*GIVEN PASSAGE*
Analyse af digitale europæiske arkivalier vedrørende huguenotternes genealogi og migration : En stikprøveundersøgelse i huguenot-migrationens verden vedrørende de fransk-reformerte flygtninges genealogi i Europa primært vedrørende personer stammende fra Frankrig og Vallonien fra ca. 1500-1700 – En undersøgelse af den digitale tilgængelighed af ældre fransk-reformerte minoritetsarkiver i Europa

Thorup Koudal, Johanne Louison January 2021 (has links)
The general aim of this thesis is to analyse and compare archival materials concerning Huguenot and Walloon families, and to carry out a sample analysis of these and whether it is possible to find the cities of origin where they lived until the Nantes Edict was revoked in 1685 and they were forced to flee because of their reformed faith. The selected sources consist primarily of materials from the French departmental archives and materials accessed via the internet as digitalized pictures (.jpg-files) and so on.  The descriptive section of this thesis concerns literature about Huguenot and Walloon history, genealogy, and exodus, as well as research into archive and information sciences primarily access and findability. I begin by describing the overall view, to set the stage. Then, I investigate the European archives. Thirdly, I proceed with a time intensive sample analysis of 30 known families from varying places in France, Belgium, Norway, and Sweden and finally, I attempt to clarify the difficulties that arise concerning findability and why those arise.  The method is genealogical research on sources accessible by the internet, and it turns out in the conclusion that 50% of the chosen families can be found in their home parishes, even if findability issues often show themselves, both because we’re talking about a religious minority, people fleeing the country, and a large geographic area. It was heartening and surprising however, that my search was successful in finding so many of the 30 families, and interesting to note which areas were easier to search than others.  The findability issues are further deepened because the archives’ Internet pages are not optimally designed as their metadata is often insufficient, and the pages furthermore so difficult to navigate since they are both widely different from each other, and because they are not, in the words of Wendy M. Duff, managing to hit the “perfect pivot point” between archiving and usage. Reasons for this include a lack of descriptive data attached to the digitalised files, and because .jpg-files are often not searchable, as observed as well by Catherine Styles.  More user research is required in the area of archives, so that better and easier access to these webpages can be guaranteed, especially given varying userbases and their differing needs in searching.

*ENTRIES SHOWN*

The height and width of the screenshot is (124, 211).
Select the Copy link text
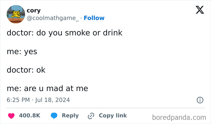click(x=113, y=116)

...

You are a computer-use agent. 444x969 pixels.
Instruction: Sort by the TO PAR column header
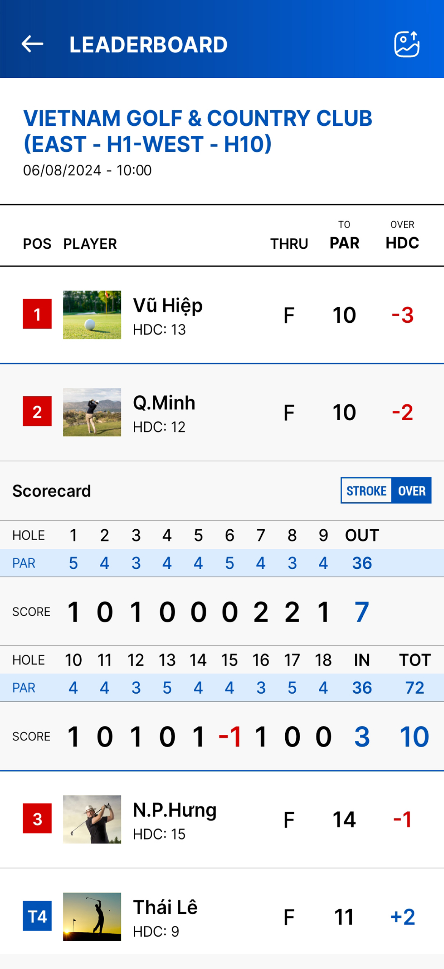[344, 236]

*STATED EXERCISE 1*
Write out the stretch of the thesis abstract from "Analyse af digitale" through "2021 (has links)".
*STATED EXERCISE 2*
Condense the paragraph of the thesis abstract that opens with "The findability issues are further deepened" into a short bulleted list that keeps its main facts.

*SOLUTION 1*
Analyse af digitale europæiske arkivalier vedrørende huguenotternes genealogi og migration : En stikprøveundersøgelse i huguenot-migrationens verden vedrørende de fransk-reformerte flygtninges genealogi i Europa primært vedrørende personer stammende fra Frankrig og Vallonien fra ca. 1500-1700 – En undersøgelse af den digitale tilgængelighed af ældre fransk-reformerte minoritetsarkiver i Europa

Thorup Koudal, Johanne Louison January 2021 (has links)

*SOLUTION 2*
- Archive websites are not optimally designed, which deepens findability problems.
- Their metadata is often insufficient.
- The sites are hard to navigate because they differ widely from one another. In Wendy M. Duff's words, they fail to hit the "perfect pivot point" between archiving and usage.
- One cause is the lack of descriptive data attached to digitized files.
- Another is that .jpg files are often not searchable, as Catherine Styles also observed.